Kelsey no longer paints by me, but today I’ve brought my painting over by her.
“Can I—do you mind?”
Those eyes peer behind her glasses like a face hiding behind a window. She blushes.
“How’re you doing?”
“Fine,” she says.
I can’t imagine a date because I can’t imagine her talking enough to me to make it last longer than ten minutes.
“You like what I’m doing to my fruit?”
She glances at my canvas and nods.
“See, that was a test. That’s not fruit. Those are people. That’s a portrait of my family.”
Kelsey looks at me, then back at the picture. “Really?”
“No. Just kidding.”
She can’t help but laugh, and that means I see her braces.
For a while I try to make some kind of conversation, but most of the things I say sound so stupid. It’s really amazing this girl wants to go out with me. I’m still hoping that Dan wasn’t pulling a prank on me.
“So, uh, hey.”
There it is again. This time it means Look, I’m about to go out on a limb when I’ve been hiding behind the tree for some time now, and you might laugh in my face but that’s okay because I can always follow up your rejection with another hey.
“Do you know Dan?”
I’d say his last name, but I don’t know it because we’re not quite buds.
“Yes.”
“Well, I was just wondering—we were talking today—”
“You were talking to Dan?”
Already Kelsey sounds like she doesn’t believe me.
“Yeah.
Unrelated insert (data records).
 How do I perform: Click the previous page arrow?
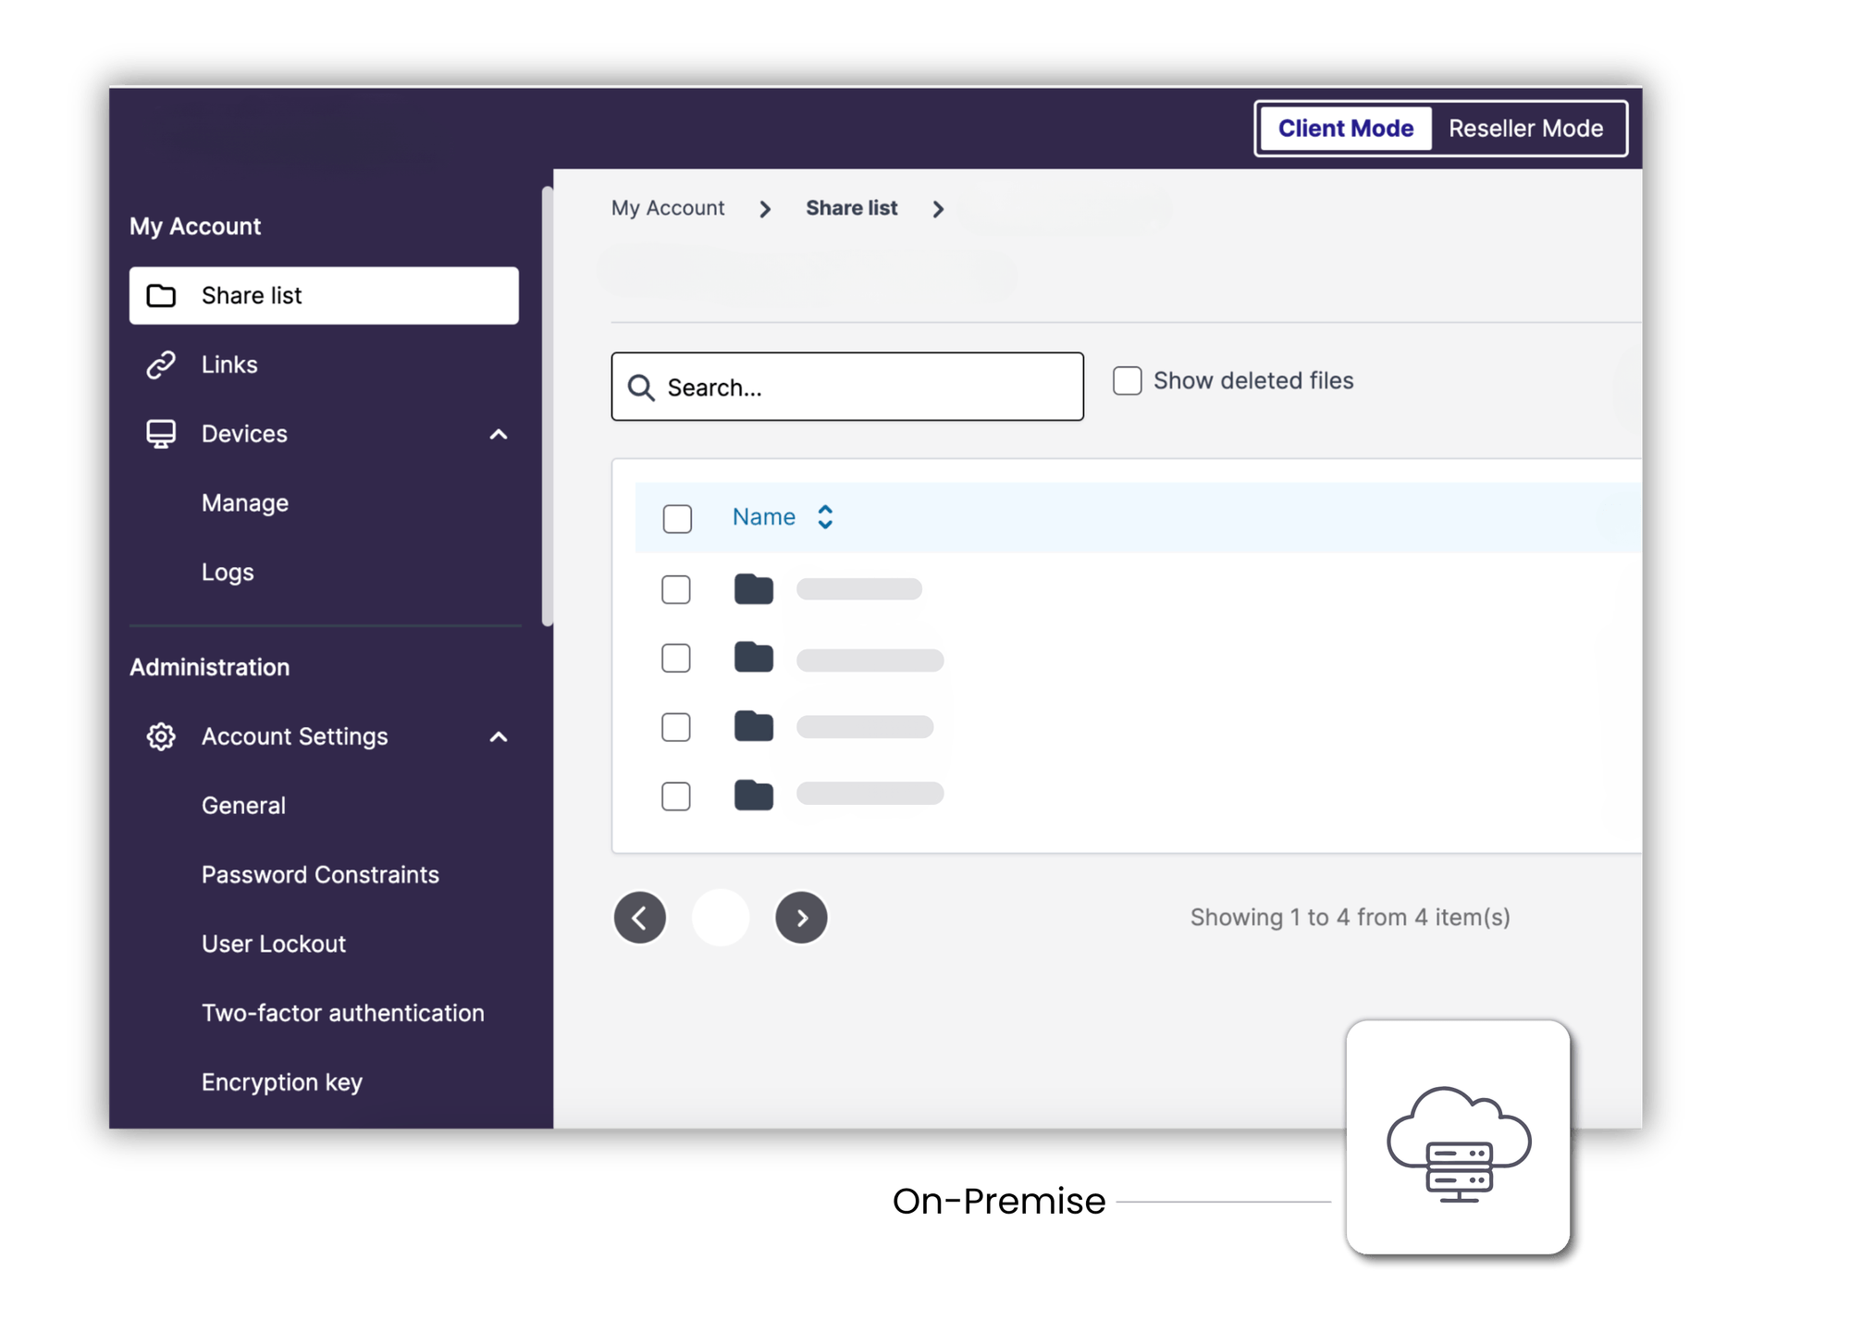(640, 917)
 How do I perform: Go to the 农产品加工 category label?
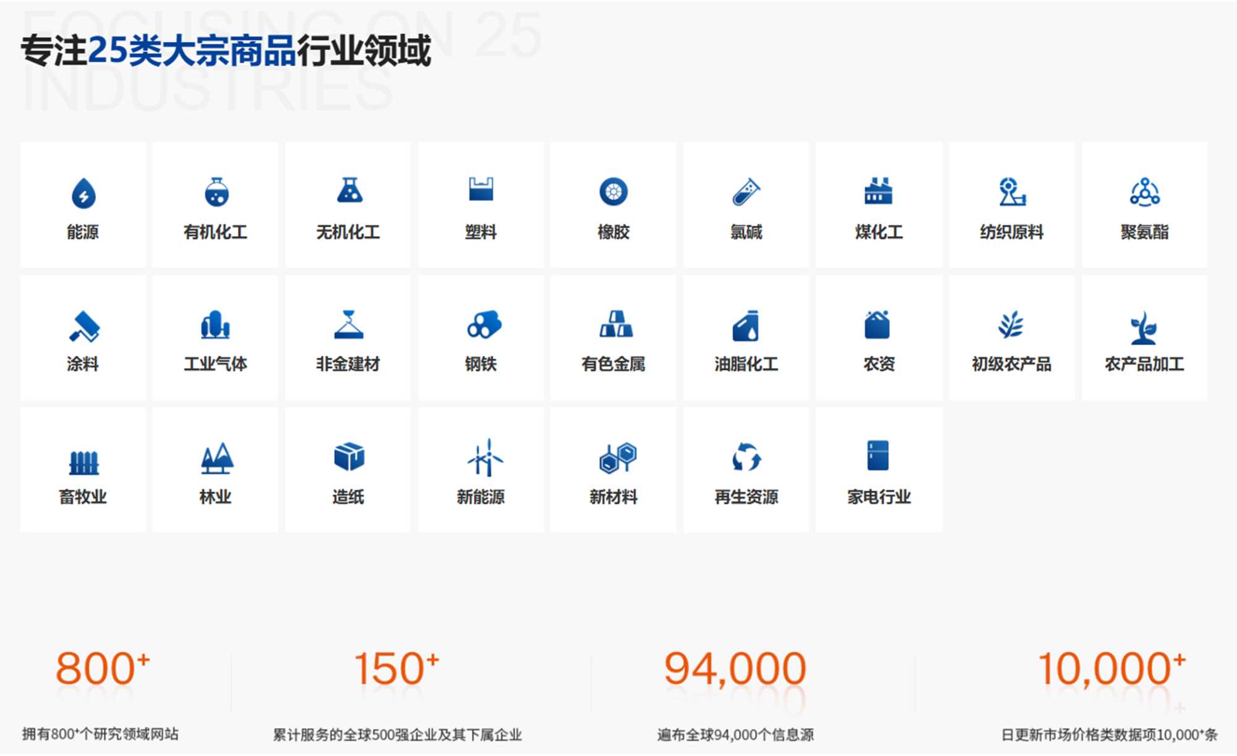[x=1144, y=364]
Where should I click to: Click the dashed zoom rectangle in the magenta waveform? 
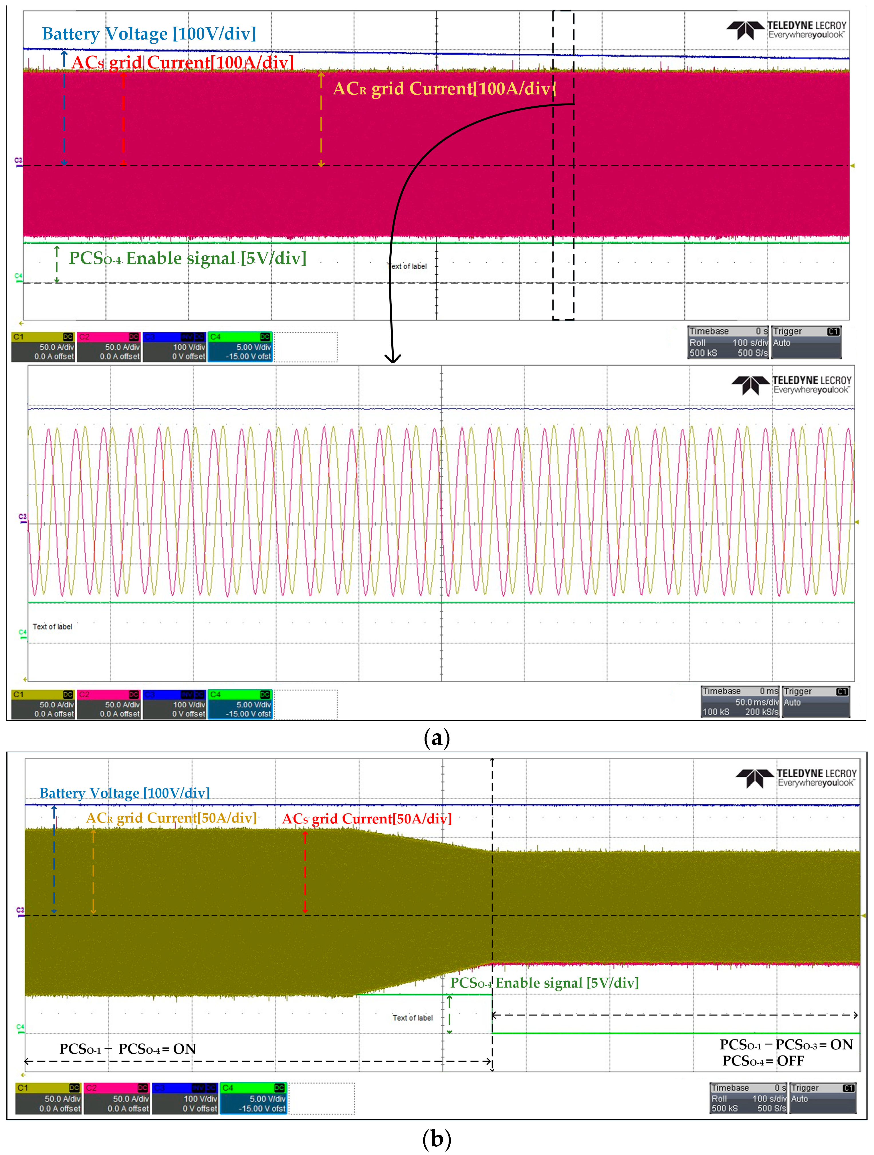pyautogui.click(x=563, y=164)
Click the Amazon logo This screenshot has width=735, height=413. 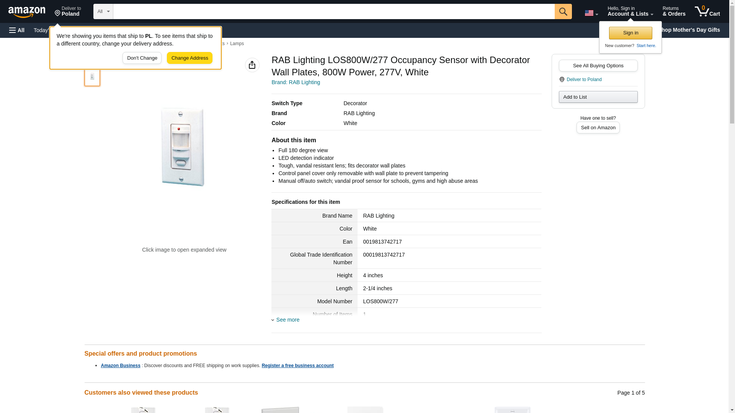click(27, 12)
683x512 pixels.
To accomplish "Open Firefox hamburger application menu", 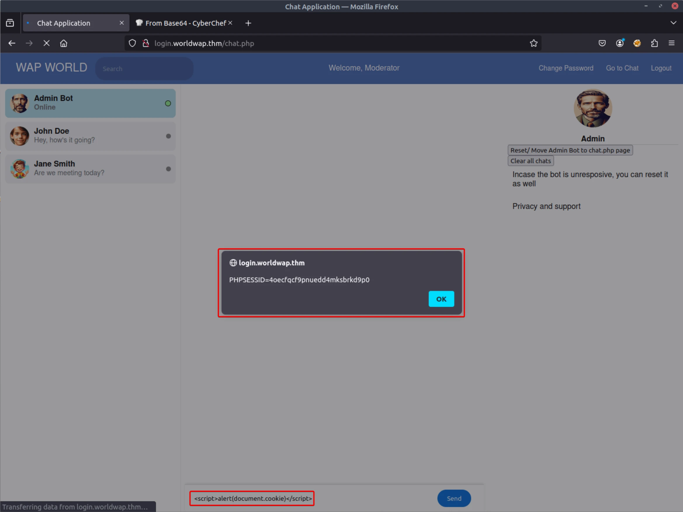I will tap(671, 43).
And we were wondering about maybe—well, sometime maybe on Friday or Saturday—”
“He made you do this.”
“What?”
“How’d he do it?”
“Do what?”
Kelsey looks annoyed, and suddenly she doesn’t seem like such a wallflower.
“He’s been trying to go out with Georgia since forever, but I never thought he’d do something like this.”
“Something like what?”
“I didn’t know that you knew Dan.”
“Well—I mean—not really well, but—”
“So then why?”
“I was just—we were just thinking—”
“Chris, please. I’m not that stupid.”
“What?”
“Do you do everything someone asks you to do?”
“No,” I say, genuinely surprised. “It’s not that.”
“Then what is it?”
Yeah, Chris, what is it?
I’m not sure how to answer this. I’m also not quite sure why Kelsey is irritated. With me.
“Look, I’m sorry, I just—”
“Is this some joke or something?”
“With who? What? I was asking the same thing.”
She nods, looks serious, then goes back to painting.
“I just thought it’d be fun.”
“Hanging out with Dan?”
I laugh. “Are you kidding? I mean, seriously … why would I want to hang out with Dan?”
“Then what are you talking about?”
“It’d be fun hanging out with you. And not by some stupid picture that looks like death that I’m painting while not even looking at you.”
For a second, I really have no idea if Kelsey’s going to laugh or sneer.
Thankfully, she lets out a slight giggle.
“I wasn’t trying to do anything,” I say. “I just—I thought it sounded like a fun idea.”
“Okay,” Kelsey says.
I nod. Then let the silence make me wonder exactly what she just okayed.
“By okay, do you mean—?”
“Saturday evening. You guys come over to Georgia’s house by seven. We’ll figure out the rest then.”
“Okay,” I say.
And yes, I guess it is okay.
Not sure how this will work out, but I’m not worried.
I’m just glad Kelsey’s talking to me again.
It would sure be awkward if we weren’t speaking on our first official date.